Ricky Swallow

About the Artist

Born 1974 in San Remo, Victoria, Australia

Ricky Swallow’s work has "essentially been about translation, passing a subject through various processes on the way to a fixed or permanent state." Swallow lets his material influence this translation. Through wood, cardboard, bronze, and watercolor, he crafts exceptional sculptures and paintings that take just as much from the old masters as from modernist and pop influences. Currently, Swallow is turning his adept viewer’s eye on ongoing “object studies”  fabricated from cardboard and cast in bronze, which perhaps best illustrates his method of translation.

In these works, each object’s multiple views are pulled tightly together into abstraction, becoming a deliberately un-grand piece suited for tabletop or pedestal display. His borrowed forms, ranging from modernist vases to riffs on Picasso’s guitars, comfortably flaunt their mundane construction.

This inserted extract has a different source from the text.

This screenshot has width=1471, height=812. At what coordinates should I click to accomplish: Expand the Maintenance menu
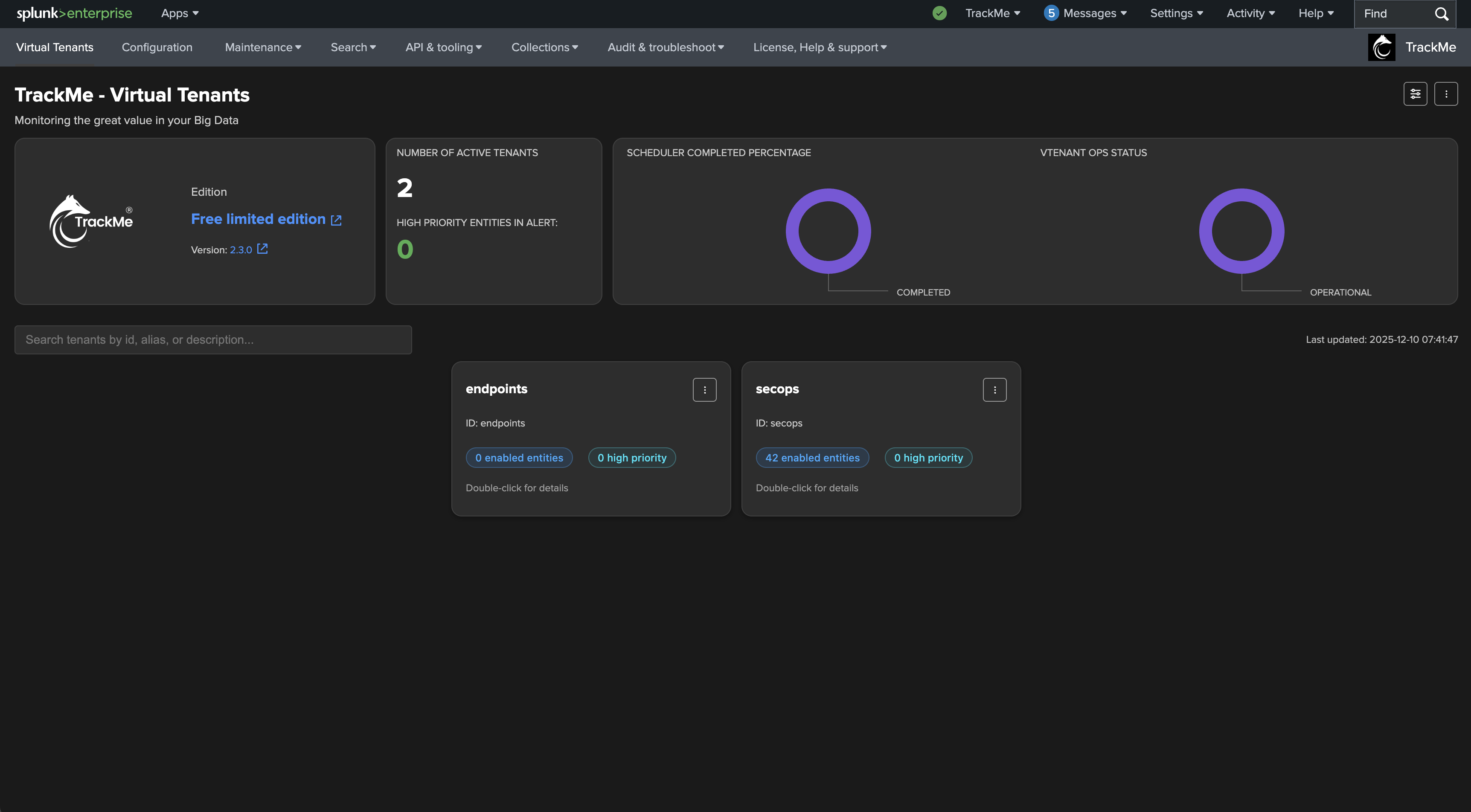[263, 47]
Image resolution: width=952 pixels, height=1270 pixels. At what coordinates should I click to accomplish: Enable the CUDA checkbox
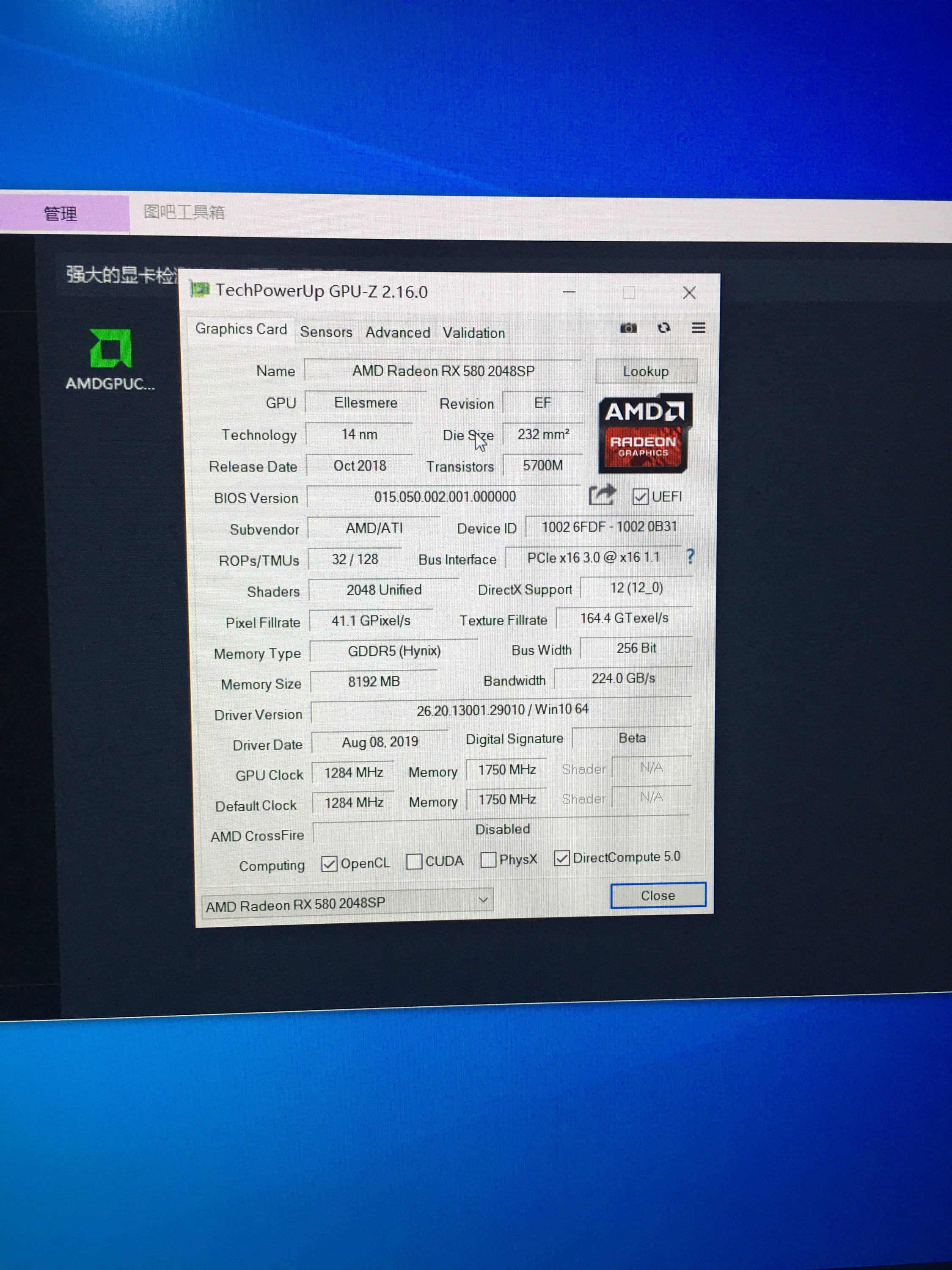click(414, 861)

While the bronzes’ smaller scale applies more pressure to formal decisions such as color and shape, ultimately, the practice allows for more play: with the discarded cardboard, Swallow can build quickly, folding and gluing to construct simple forms or vignettes. Despite the artist’s varied process, these works demonstrate a willful slowness, overriding modernism’s inherent velocity with their individual, residual histories.